Task requirements. Return exactly those lines of the material below that fall between the line holding "Увійти (640, 407)" and the line holding "Уроки німецької (543, 848)", inclusive.

Dataset extract.
----

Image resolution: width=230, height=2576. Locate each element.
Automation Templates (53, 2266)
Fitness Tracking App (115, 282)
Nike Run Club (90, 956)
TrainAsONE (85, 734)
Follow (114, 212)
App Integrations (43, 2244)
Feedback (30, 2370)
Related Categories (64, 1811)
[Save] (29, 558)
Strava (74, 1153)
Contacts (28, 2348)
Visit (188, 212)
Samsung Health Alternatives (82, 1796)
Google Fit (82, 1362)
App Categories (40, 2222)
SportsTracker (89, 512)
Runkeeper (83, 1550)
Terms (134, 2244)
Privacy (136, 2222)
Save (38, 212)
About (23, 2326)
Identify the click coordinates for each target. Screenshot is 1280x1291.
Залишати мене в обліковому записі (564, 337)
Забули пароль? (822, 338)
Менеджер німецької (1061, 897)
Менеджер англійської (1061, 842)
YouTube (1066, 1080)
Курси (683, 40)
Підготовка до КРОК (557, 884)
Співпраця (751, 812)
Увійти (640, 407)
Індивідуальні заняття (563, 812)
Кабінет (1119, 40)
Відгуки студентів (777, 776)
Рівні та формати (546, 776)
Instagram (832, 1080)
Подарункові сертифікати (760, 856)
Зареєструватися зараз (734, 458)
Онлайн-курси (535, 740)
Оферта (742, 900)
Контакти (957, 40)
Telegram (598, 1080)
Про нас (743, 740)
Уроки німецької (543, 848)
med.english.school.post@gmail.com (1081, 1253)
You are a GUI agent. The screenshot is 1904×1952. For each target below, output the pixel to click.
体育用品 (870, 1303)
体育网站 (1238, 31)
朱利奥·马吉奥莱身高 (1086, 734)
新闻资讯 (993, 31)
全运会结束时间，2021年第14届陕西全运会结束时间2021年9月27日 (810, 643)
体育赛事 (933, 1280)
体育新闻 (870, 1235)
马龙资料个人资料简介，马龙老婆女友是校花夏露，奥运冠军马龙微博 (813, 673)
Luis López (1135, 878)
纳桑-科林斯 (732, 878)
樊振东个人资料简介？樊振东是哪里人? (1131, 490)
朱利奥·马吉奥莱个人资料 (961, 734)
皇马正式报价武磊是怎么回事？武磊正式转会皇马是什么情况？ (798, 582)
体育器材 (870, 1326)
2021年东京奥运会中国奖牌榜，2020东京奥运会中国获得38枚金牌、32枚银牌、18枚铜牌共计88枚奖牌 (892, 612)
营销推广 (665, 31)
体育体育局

----

Output below.
Увійти (640, 407)
Індивідуальні заняття (563, 812)
Кабінет (1119, 40)
Відгуки студентів (777, 776)
Рівні та формати (546, 776)
Instagram (832, 1080)
Подарункові сертифікати (760, 856)
Зареєструватися зараз (734, 458)
Онлайн-курси (535, 740)
Оферта (742, 900)
Контакти (957, 40)
Telegram (598, 1080)
Про нас (743, 740)
Уроки німецької (543, 848)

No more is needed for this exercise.